WHAT YOU SHOULD DO: Your answer should be a single number: the count of lines in the material below that hold "Given".

SUPPLIED ENTRIES:
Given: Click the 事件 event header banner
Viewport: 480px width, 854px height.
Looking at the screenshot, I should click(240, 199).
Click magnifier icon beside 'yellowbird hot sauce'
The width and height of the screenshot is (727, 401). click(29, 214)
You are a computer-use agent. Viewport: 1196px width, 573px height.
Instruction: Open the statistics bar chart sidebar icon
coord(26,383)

==

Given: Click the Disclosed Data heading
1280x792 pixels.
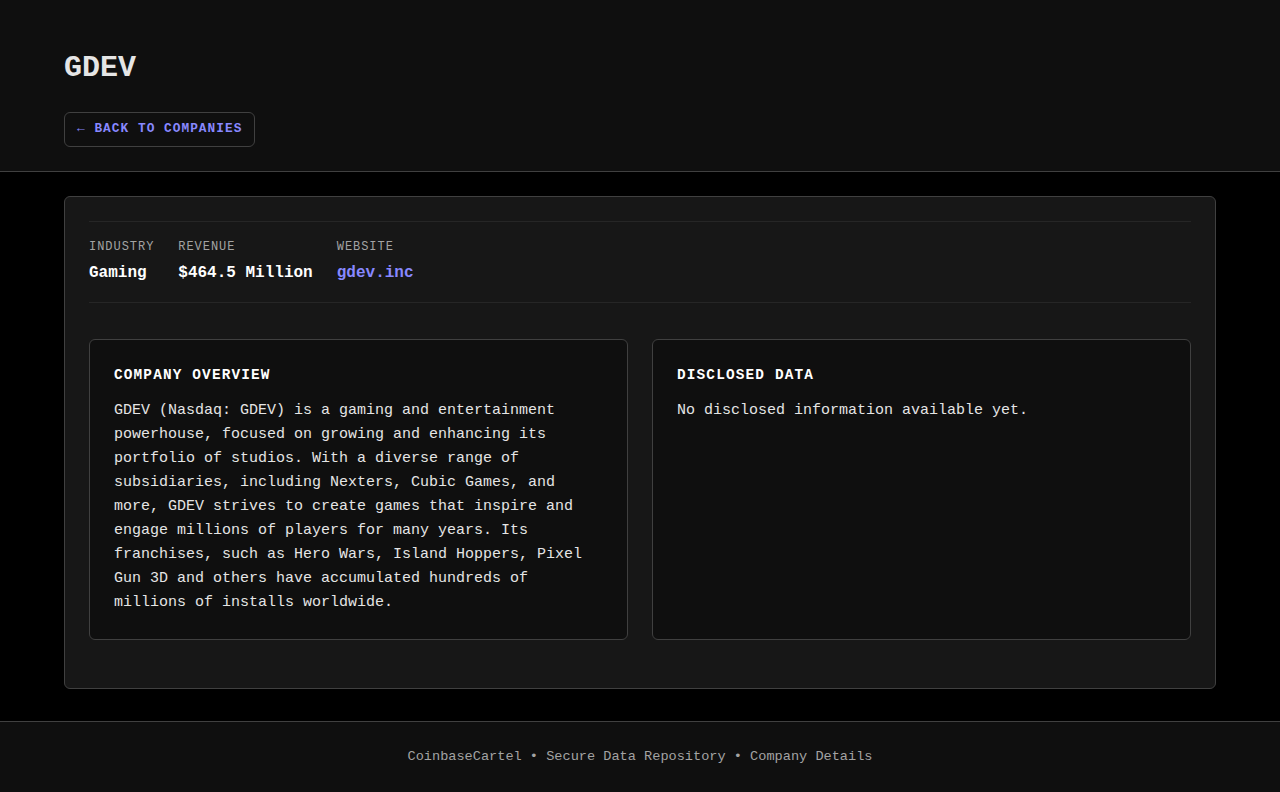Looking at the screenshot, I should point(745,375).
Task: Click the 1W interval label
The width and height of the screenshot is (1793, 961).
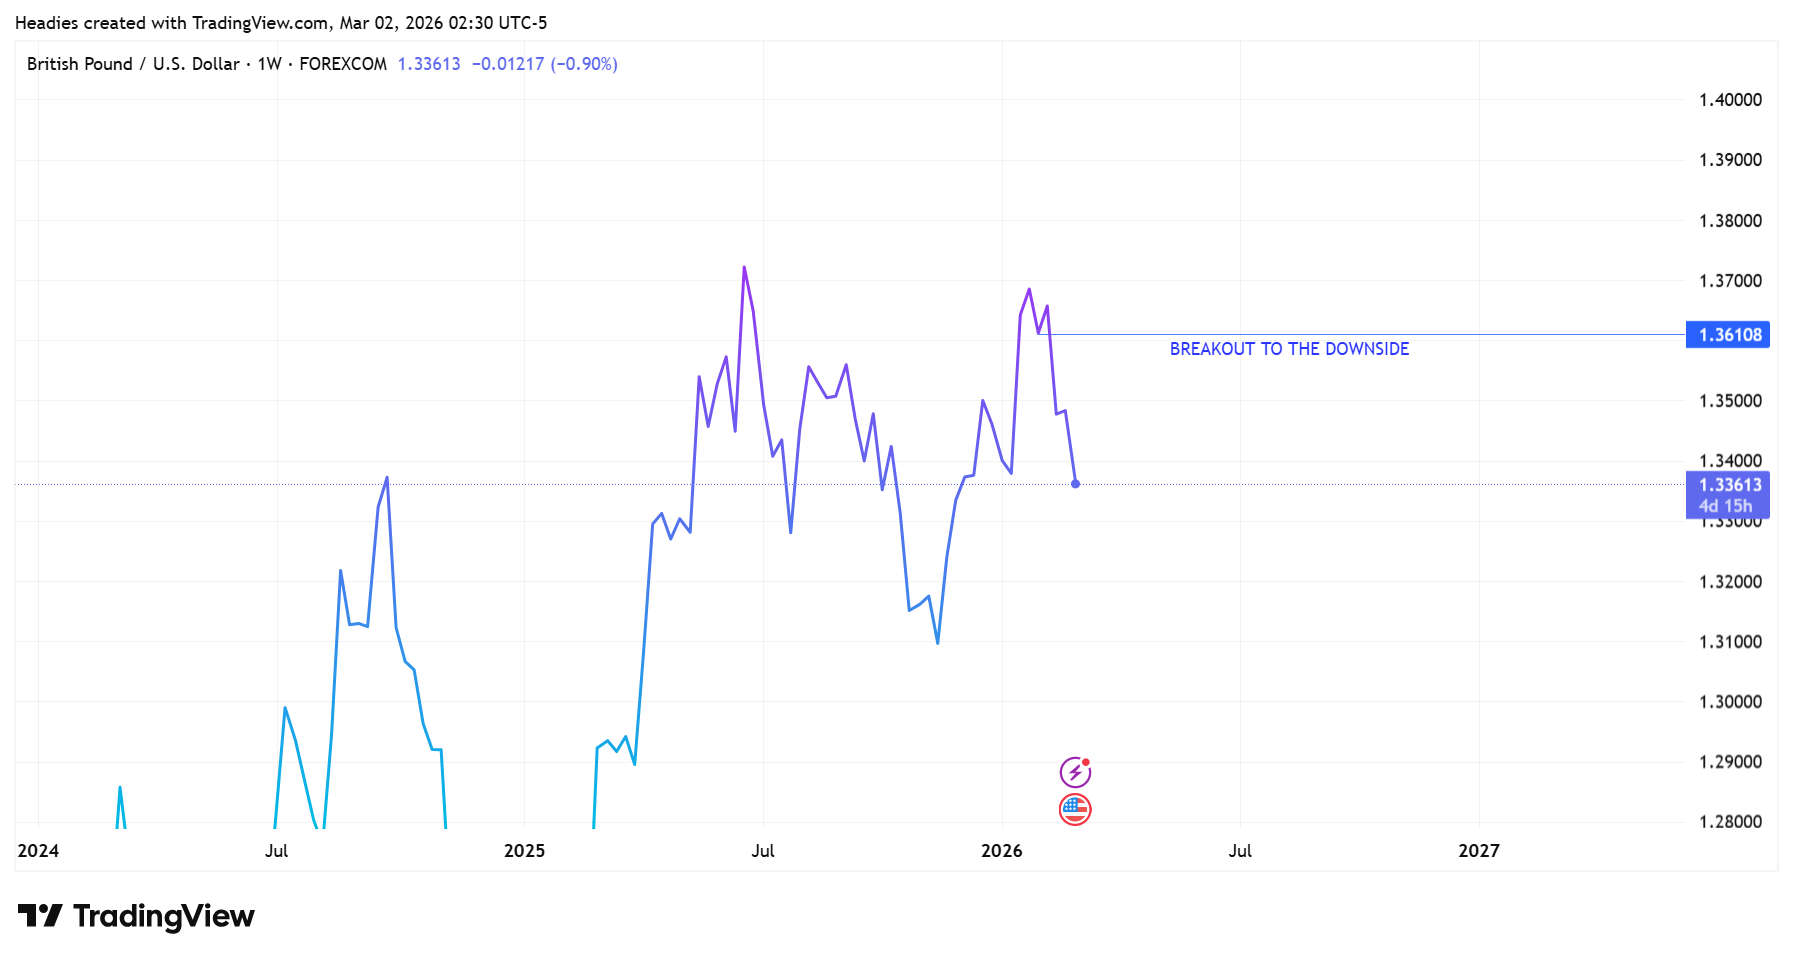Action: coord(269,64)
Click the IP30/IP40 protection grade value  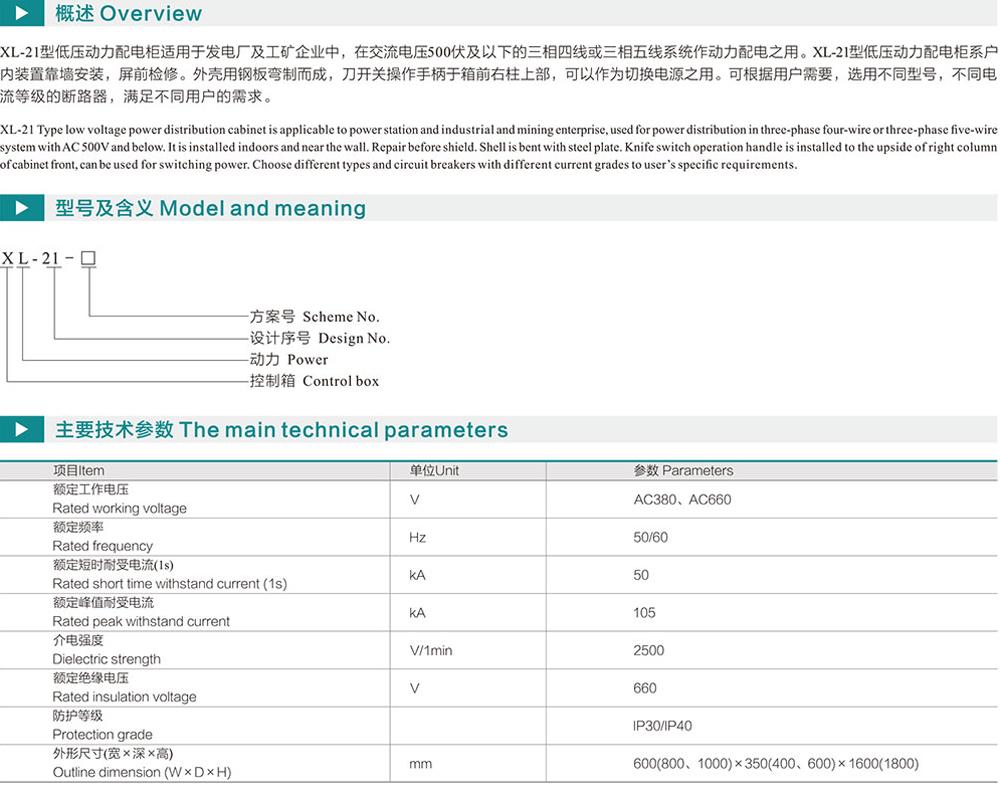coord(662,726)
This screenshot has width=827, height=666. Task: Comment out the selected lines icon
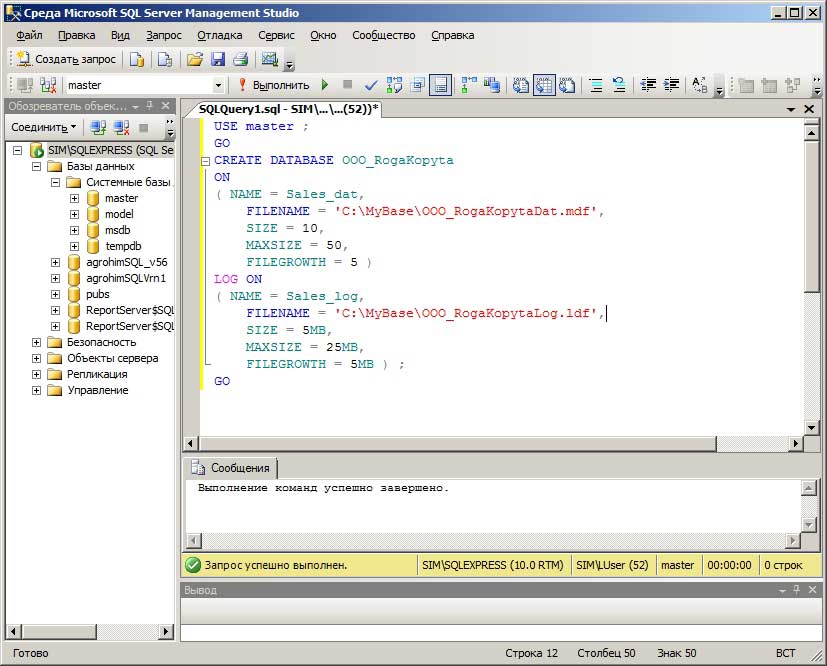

* * *

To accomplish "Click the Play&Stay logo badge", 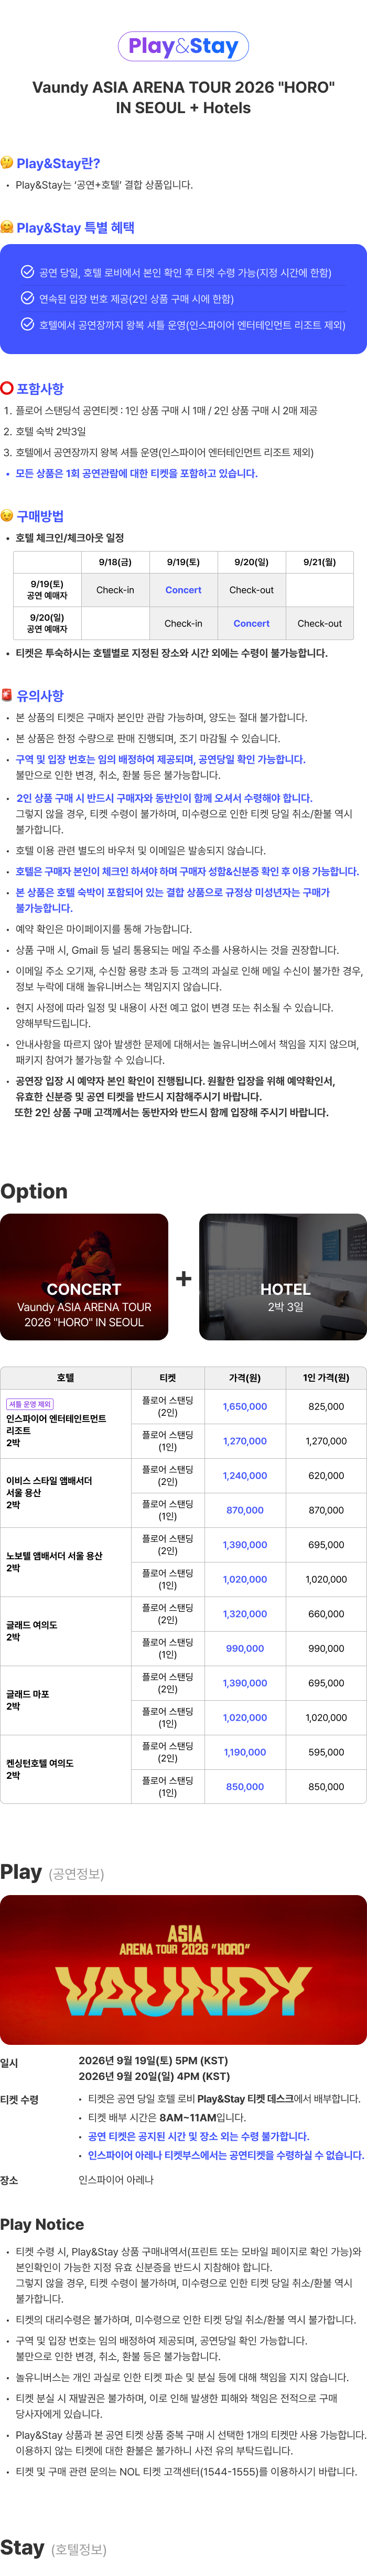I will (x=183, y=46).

REPLY TO THE EXERCISE: 2